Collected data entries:
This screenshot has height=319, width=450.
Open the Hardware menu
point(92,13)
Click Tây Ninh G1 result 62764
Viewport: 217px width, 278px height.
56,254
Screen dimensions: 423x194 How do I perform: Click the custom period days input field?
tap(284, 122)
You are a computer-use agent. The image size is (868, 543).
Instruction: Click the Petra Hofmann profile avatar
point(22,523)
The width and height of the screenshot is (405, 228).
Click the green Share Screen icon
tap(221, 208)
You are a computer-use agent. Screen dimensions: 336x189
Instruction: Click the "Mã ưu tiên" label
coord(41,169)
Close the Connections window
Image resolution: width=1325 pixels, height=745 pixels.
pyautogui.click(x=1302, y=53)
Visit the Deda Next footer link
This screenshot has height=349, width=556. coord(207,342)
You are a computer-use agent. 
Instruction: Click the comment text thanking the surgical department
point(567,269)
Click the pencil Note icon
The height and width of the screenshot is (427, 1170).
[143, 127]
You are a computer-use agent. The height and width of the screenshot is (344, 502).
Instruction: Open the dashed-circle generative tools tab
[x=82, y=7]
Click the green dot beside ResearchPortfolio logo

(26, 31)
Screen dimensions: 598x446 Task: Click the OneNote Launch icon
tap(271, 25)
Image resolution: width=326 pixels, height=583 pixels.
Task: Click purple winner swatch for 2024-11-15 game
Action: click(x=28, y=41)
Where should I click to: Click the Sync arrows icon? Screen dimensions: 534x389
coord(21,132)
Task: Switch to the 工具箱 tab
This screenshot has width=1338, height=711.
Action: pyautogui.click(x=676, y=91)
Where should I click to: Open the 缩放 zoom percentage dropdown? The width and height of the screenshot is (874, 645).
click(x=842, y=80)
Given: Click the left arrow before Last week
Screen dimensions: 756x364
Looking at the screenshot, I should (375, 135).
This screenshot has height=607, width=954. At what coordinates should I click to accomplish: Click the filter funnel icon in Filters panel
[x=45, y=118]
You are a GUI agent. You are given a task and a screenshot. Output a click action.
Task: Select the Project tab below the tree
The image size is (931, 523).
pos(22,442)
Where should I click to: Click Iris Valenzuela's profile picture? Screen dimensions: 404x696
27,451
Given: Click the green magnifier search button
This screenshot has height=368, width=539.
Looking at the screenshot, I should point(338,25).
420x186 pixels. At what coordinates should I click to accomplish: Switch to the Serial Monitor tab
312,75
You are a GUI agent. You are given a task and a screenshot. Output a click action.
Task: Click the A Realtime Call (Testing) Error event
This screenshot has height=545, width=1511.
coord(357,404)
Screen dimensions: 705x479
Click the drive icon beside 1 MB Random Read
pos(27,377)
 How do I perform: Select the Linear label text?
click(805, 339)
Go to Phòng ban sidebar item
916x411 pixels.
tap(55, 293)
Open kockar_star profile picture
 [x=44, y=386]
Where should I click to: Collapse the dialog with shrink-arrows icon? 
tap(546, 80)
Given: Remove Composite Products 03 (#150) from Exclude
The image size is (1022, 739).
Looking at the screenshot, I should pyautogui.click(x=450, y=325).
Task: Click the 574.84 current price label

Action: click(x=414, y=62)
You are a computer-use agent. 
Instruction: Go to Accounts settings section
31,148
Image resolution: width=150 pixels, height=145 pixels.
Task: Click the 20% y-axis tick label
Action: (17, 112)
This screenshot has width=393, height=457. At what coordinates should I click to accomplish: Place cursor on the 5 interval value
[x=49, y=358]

**Exercise aim:**
After reading the data, retype all of it exactly as it reads.

**Solved problem:**
This screenshot has height=319, width=450.
Open the Hardware menu
point(92,13)
Click Tây Ninh G1 result 62764
Viewport: 217px width, 278px height.
56,254
Screen dimensions: 423x194 How do I perform: Click the custom period days input field?
tap(284, 122)
You are a computer-use agent. The image size is (868, 543).
Instruction: Click the Petra Hofmann profile avatar
point(22,523)
The width and height of the screenshot is (405, 228).
Click the green Share Screen icon
tap(221, 208)
You are a computer-use agent. Screen dimensions: 336x189
Instruction: Click the "Mã ưu tiên" label
coord(41,169)
Close the Connections window
Image resolution: width=1325 pixels, height=745 pixels.
pyautogui.click(x=1302, y=53)
Visit the Deda Next footer link
This screenshot has height=349, width=556. coord(207,342)
You are a computer-use agent. 
Instruction: Click the comment text thanking the surgical department
point(567,269)
Click the pencil Note icon
The height and width of the screenshot is (427, 1170).
[143, 127]
You are a computer-use agent. The height and width of the screenshot is (344, 502).
Instruction: Open the dashed-circle generative tools tab
[x=82, y=7]
Click the green dot beside ResearchPortfolio logo

(26, 31)
Screen dimensions: 598x446 Task: Click the OneNote Launch icon
tap(271, 25)
Image resolution: width=326 pixels, height=583 pixels.
Task: Click purple winner swatch for 2024-11-15 game
Action: click(x=28, y=41)
Where should I click to: Click the Sync arrows icon? Screen dimensions: 534x389
coord(21,132)
Task: Switch to the 工具箱 tab
This screenshot has width=1338, height=711.
Action: pyautogui.click(x=676, y=91)
Where should I click to: Open the 缩放 zoom percentage dropdown? The width and height of the screenshot is (874, 645).
click(x=842, y=80)
Given: Click the left arrow before Last week
Screen dimensions: 756x364
Looking at the screenshot, I should (375, 135).
This screenshot has height=607, width=954. At what coordinates should I click to accomplish: Click the filter funnel icon in Filters panel
[x=45, y=118]
You are a GUI agent. You are given a task and a screenshot. Output a click action.
Task: Select the Project tab below the tree
The image size is (931, 523).
pos(22,442)
Where should I click to: Click Iris Valenzuela's profile picture? Screen dimensions: 404x696
27,451
Given: Click the green magnifier search button
This screenshot has height=368, width=539.
Looking at the screenshot, I should point(338,25).
420x186 pixels. At what coordinates should I click to accomplish: Switch to the Serial Monitor tab
312,75
You are a GUI agent. You are given a task and a screenshot. Output a click action.
Task: Click the A Realtime Call (Testing) Error event
This screenshot has height=545, width=1511.
coord(357,404)
Screen dimensions: 705x479
Click the drive icon beside 1 MB Random Read
pos(27,377)
 How do I perform: Select the Linear label text?
click(805, 339)
Go to Phòng ban sidebar item
916x411 pixels.
tap(55, 293)
Open kockar_star profile picture
 [x=44, y=386]
Where should I click to: Collapse the dialog with shrink-arrows icon? 
tap(546, 80)
Given: Remove Composite Products 03 (#150) from Exclude
The image size is (1022, 739).
Looking at the screenshot, I should pyautogui.click(x=450, y=325).
Task: Click the 574.84 current price label

Action: click(x=414, y=62)
You are a computer-use agent. 
Instruction: Go to Accounts settings section
31,148
Image resolution: width=150 pixels, height=145 pixels.
Task: Click the 20% y-axis tick label
Action: (17, 112)
This screenshot has width=393, height=457. At what coordinates should I click to accomplish: Place cursor on the 5 interval value
[x=49, y=358]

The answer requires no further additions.